Get hidden states from LSTM and Transformer encoders

alexyalunin · April 13, 2019, 1:17pm

Hi, I want to train an autoencoder based on LSTM and Transformer, eventually I want to get hidden states after the encoder part. There are lots of implementations on the web using the encoder-decoder structure of them, however, on the models of Fastai an encoder represents an Embedding matrix like here transformer and here awd-lstm. How do I get hidden states from encoders from these models?

sgugger · April 13, 2019, 5:55pm

Not too sure what you’re asking: in fasti the core models Transformer and AWD_LSTM return the hidden states and even the final model returns output,raw_hiddens,hiddens to enable AR/TAR regularization.

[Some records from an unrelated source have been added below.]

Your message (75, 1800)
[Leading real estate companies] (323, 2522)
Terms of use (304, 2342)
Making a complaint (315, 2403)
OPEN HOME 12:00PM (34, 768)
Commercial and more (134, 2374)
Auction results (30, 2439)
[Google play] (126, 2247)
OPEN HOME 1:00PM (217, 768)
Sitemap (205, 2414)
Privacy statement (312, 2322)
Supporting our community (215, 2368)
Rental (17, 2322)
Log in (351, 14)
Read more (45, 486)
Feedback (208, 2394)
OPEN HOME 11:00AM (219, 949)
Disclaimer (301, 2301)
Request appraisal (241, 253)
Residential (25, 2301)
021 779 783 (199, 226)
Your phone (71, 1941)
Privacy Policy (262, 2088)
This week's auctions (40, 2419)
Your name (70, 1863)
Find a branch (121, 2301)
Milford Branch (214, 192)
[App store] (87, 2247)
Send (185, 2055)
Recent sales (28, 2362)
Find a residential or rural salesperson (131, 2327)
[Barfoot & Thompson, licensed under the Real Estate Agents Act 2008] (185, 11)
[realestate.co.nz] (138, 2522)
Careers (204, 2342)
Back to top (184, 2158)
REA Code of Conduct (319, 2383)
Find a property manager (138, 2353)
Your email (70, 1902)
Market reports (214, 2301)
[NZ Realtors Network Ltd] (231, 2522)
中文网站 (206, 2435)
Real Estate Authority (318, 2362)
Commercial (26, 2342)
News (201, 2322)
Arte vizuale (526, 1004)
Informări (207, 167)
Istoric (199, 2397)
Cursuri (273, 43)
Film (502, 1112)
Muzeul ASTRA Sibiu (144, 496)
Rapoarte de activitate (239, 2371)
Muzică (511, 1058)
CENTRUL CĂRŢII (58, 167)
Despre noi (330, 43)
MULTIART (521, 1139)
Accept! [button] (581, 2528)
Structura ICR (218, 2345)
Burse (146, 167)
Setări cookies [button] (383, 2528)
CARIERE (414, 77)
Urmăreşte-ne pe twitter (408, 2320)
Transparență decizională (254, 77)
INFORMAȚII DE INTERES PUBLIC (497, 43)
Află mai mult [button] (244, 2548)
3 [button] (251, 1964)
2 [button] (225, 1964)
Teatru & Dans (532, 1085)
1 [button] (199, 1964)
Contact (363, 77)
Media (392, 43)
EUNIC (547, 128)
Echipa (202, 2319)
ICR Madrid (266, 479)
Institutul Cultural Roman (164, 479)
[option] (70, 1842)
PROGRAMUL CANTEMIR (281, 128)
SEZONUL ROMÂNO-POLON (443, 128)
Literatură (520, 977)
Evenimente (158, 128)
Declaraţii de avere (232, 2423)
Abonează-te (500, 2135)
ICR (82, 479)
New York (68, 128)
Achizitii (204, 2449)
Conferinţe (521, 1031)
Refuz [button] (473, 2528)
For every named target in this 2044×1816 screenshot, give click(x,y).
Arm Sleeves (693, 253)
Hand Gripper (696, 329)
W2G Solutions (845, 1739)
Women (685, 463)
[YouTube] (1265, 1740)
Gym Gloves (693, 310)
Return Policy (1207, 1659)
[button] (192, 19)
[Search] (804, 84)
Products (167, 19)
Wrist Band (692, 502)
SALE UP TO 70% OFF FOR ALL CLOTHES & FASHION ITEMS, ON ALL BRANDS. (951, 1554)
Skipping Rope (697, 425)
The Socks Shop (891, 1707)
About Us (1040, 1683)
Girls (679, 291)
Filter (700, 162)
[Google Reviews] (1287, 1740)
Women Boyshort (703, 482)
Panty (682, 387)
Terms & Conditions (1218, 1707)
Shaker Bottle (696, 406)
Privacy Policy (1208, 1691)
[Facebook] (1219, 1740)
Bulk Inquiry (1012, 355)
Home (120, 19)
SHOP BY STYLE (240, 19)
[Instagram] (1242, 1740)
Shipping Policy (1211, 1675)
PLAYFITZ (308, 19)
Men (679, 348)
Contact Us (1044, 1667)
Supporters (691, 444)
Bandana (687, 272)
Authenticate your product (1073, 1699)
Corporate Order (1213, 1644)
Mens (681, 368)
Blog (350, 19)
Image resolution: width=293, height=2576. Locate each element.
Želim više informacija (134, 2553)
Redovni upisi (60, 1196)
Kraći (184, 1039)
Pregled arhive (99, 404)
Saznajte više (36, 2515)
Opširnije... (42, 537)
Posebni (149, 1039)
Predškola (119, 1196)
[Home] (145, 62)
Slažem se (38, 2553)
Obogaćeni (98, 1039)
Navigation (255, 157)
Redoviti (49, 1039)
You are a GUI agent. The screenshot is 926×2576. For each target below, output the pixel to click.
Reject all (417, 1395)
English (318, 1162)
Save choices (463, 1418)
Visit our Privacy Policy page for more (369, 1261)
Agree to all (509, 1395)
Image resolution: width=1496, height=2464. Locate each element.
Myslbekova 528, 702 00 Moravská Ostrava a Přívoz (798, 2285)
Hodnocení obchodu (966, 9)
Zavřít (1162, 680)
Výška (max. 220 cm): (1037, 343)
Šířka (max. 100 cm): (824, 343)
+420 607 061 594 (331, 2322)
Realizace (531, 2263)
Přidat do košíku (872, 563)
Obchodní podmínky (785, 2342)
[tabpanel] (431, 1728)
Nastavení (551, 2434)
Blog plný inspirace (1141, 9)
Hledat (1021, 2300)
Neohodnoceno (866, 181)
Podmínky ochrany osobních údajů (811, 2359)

alexyalunin · April 13, 2019, 6:09pm

As far as I understood these models are language models, e.i. they return hidden states and calculate derivatives for them for each step. I’m looking for lstm and transformer with encoder-decoder architecture like for machine translation.

sgugger · April 13, 2019, 6:10pm

There are none in fastai. You will have to build them yourself or take them from other repos.

alexyalunin · April 13, 2019, 11:07pm

Thank you for the reply. Last question: is it even possible to train such a model with fastai? I mean to train such models efficiently I would need to provide sourse masks and target masks for the batches. I assume that fastai learner accepts only 2 parameters (x,y) in TensorDataset not (x, y, src_mask, trg_mask).

sgugger · April 14, 2019, 12:03am

x and y can be lists of tensors, so I don’t think there is a problem here.